The Maryland-based Mosaic Group is working with Mon Health Medical Center and Mon Health Stonewall Jackson Memorial Hospital to bring their signature “Reverse the Cycle” substance abuse program to the area. Funding through a partnership grant brought this to SJMH in early June 2020.

“Reverse the Cycle” (RC) involves three components that rely heavily on new teams of peer recovery coaches:

  • With the Screening, Brief Intervention, and Referral to Treatment (SBIRT) program, all emergency department (ED) patients are screened for high-risk alcohol, illicit drug, and prescription drug misuse.
  • The Opioid Overdose Survivors Outreach Program (OSOP) provides intensive community-based recovery support and harm reduction for patients surviving an opioid overdose to prevent subsequent overdoses and link as many patients as possible to substance abuse treatment.
  • The Medication Assisted Treatment Initiation for patients screened positive for opioid use is provided a brief intervention by the ED-based peer recovery coach. Those patients who are motivated and agree to treatment are referred to as a clinical team. Patients that meet guidelines are provided one initial dose of buprenorphine. Peer recovery coaches support patients in being “fast-tracked” to a network of providers that partner with the hospital for the same day or next day continued treatment.

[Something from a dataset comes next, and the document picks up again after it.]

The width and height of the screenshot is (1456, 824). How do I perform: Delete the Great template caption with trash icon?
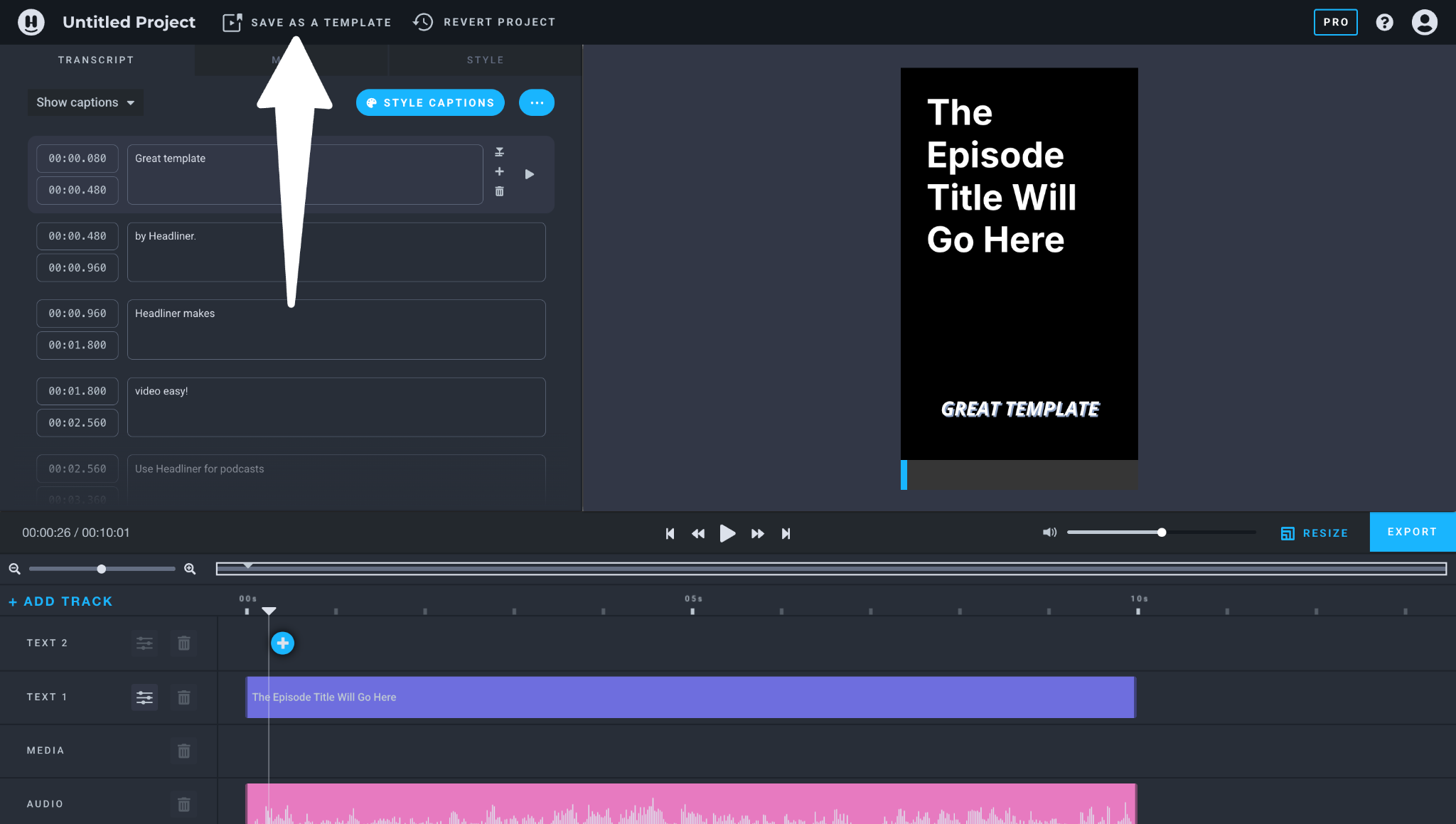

“Over the last few years we have focused on identification and prevention strategies, and we know it has helped, but now we can focus on the patient with addiction and help them start the recovery process and be right there helping every step of the way,” said Carla Hamner, Nurse Manager, SJMH Emergency Department. “This program is vital to our communities in fighting the drug addiction pandemic.”

SJMH began surveying residents in 2013 as part of the Hospital’s Community Assessment. In both the 2016 and 2019 Assessments, addiction was the number one area of concern. Attacking the addiction problem is a massive problem for a rural hospital like SJMH.